The following CMOS logic chips run on 0-12V, so a set of diodes and pulldown resistors limit the comparator output voltages to a safe range. The OR logic is then achieved by a set of parallel diodes; if any channel is high, this voltage will pass the diodes without contaminating other “low” channels. The 4-way XOR is achieved with a CD4070 chip, which is a quad 2-way-XOR package. Three of these are cascaded to give a 4-input XOR; the remaining XOR is used to implement a switchable NOT for the fourth channel. (Logic is pretty neat, apparently you can build anything with enough NAND gates. Should try that some time…)
Finally, another CMOS chip is used for the outputs: a CD4041 “quad complementary logic buffer”. Each section takes one input, and outputs one “high” and one “low”, which switch places depending on the input state. As well as deriving our NOR/XNOR outputs, these make quite elegant bipolar LED drivers. This is illustrated with a pair of LEDs, but Compara4 uses a single bipolar LED package which encapsulates such a pair in one bulb. I had a useful discussion with some Modwiggler users about the safety of exposing the CMOS outputs to Eurorack without another buffer stage; we concluded that it’s probably ok, but… uh… use at your own risk. Protection with diodes/transistors is possible but adds complexity and may be unnecessary. It was also suggested that maybe circuits like this one could operate at mostly 5V for energy efficiency. Something to play with in future?
Layout and finishing
A lesson learned from Llama Llama Duck was to try planning the layout for designs of similar or greater complexity. Also, while I enjoyed using the Sourcery board I wanted to allow a bit more space and get some experience with traditional hole-per-pad “perfboard”. This helpful article shows how the KiCad PCB design features can be used to figure out a stripboard layout; just stick to the appropriate grid, use wide tracks and keep to some rules about spacing and directions of connections. I adapted the idea to develop a perfboard layout; non-vertical jumpers on the upper side and non-horizontal connections on the lower side are now permitted, but straight lines are still preferred where possible to avoid clutter and make good use of component-lead connections. Even so, the resulting layout is a bit intimidating and I’m very glad it was done with CAD; KiCad indicates which parts should be connected and can run an error report from the schematic, pointing out missing or inappropriate connections. Still, having done this once for perfboard I’m feeling less sceptical about using stripboard for a future project; you can get a lot done with jumpers and it would cut down on fiddly soldering.
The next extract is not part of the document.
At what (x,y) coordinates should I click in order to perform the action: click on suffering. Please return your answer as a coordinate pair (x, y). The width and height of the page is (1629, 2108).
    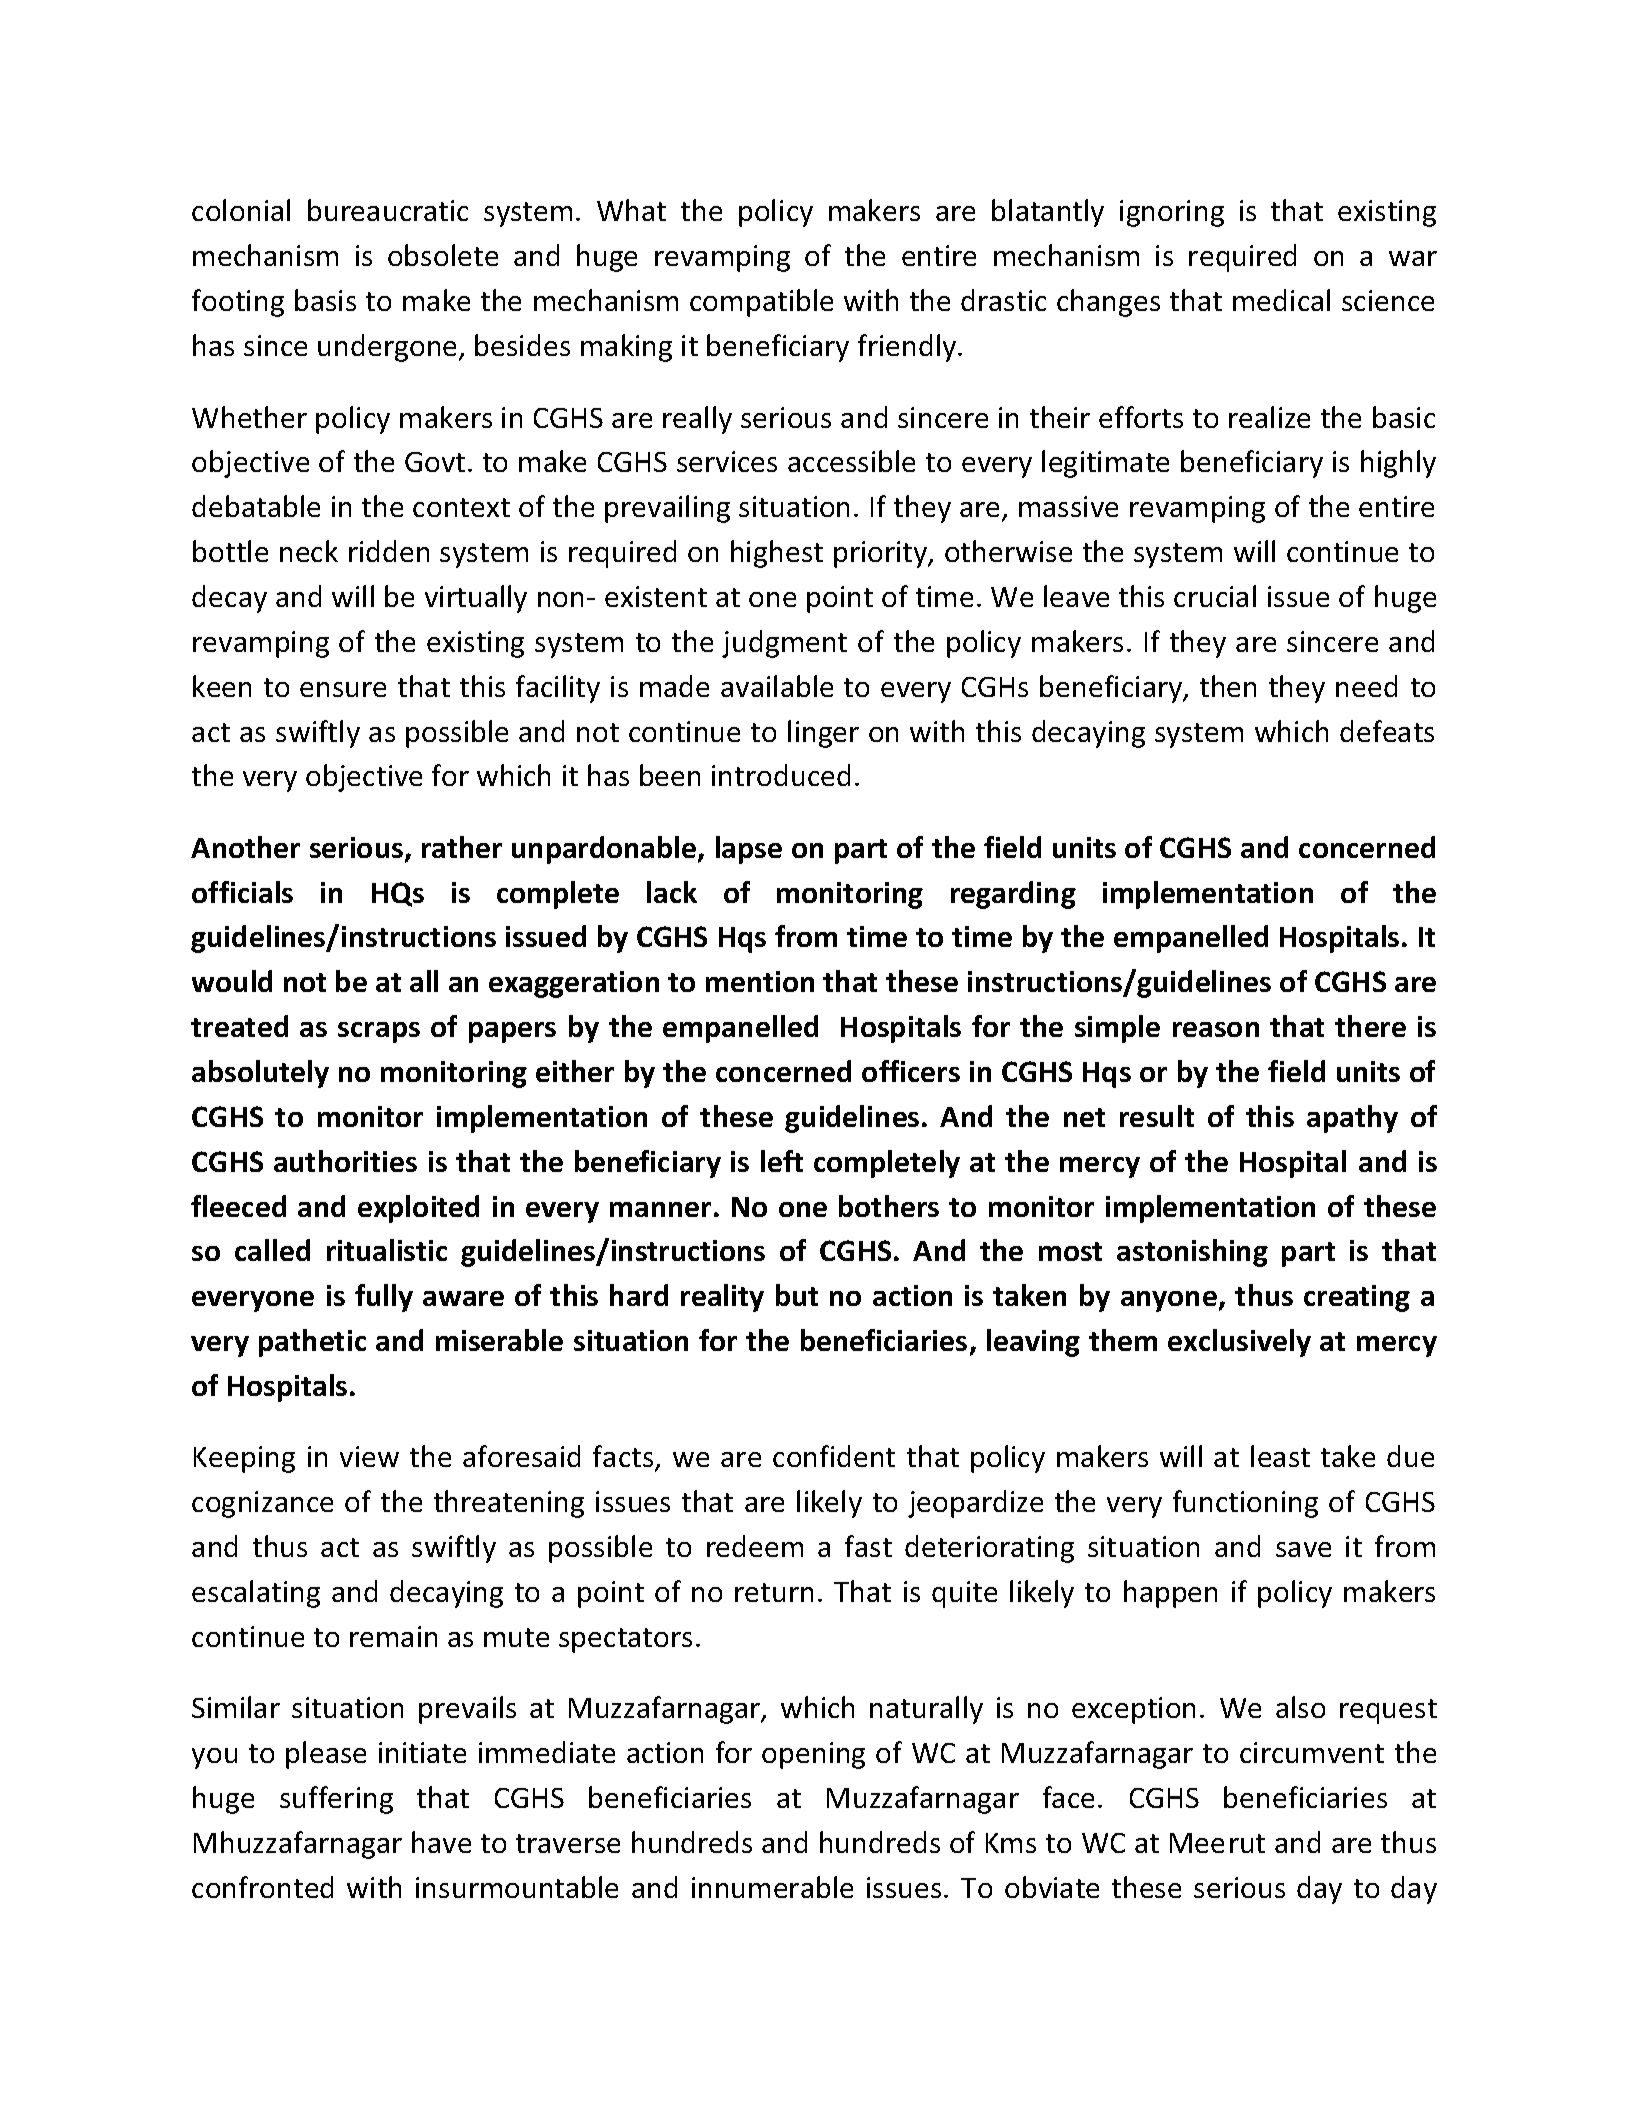
    Looking at the image, I should click on (336, 1800).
Mostly things get crowded around the three chips, which is understandable as each has four sections, taking inputs from a common direction and sending outputs in a common direction. Typical pin layouts do not facilitate this, so a bit of crossing-over is inevitable! But in KiCad this became quite a satisfying jigsaw puzzle; I can see how PCB design becomes a long refinement process.
The front panel was worked out on paper and refined by plugging components into perfboard, before making a drilling template and transparency graphics in Inkscape. The end result looks pretty professional, but there is supposed to be a shaded rectangle grouping In 4 with the NOT switch and this is very faint. On Llama Llama Duck the shading was a touch dark. More experimentation needed!
I’m really happy with the form factor: 6hp with a big knob and LEDs tucked between two columns of jacks. It’s comfortable to use without much wasted space. It does the intended job as a modulation/logic processor but in practice is also a lot of fun at audio-rate, creating variable-width pulse outputs from sources other than oscillators. (Detuned groups of oscillators make good drones!)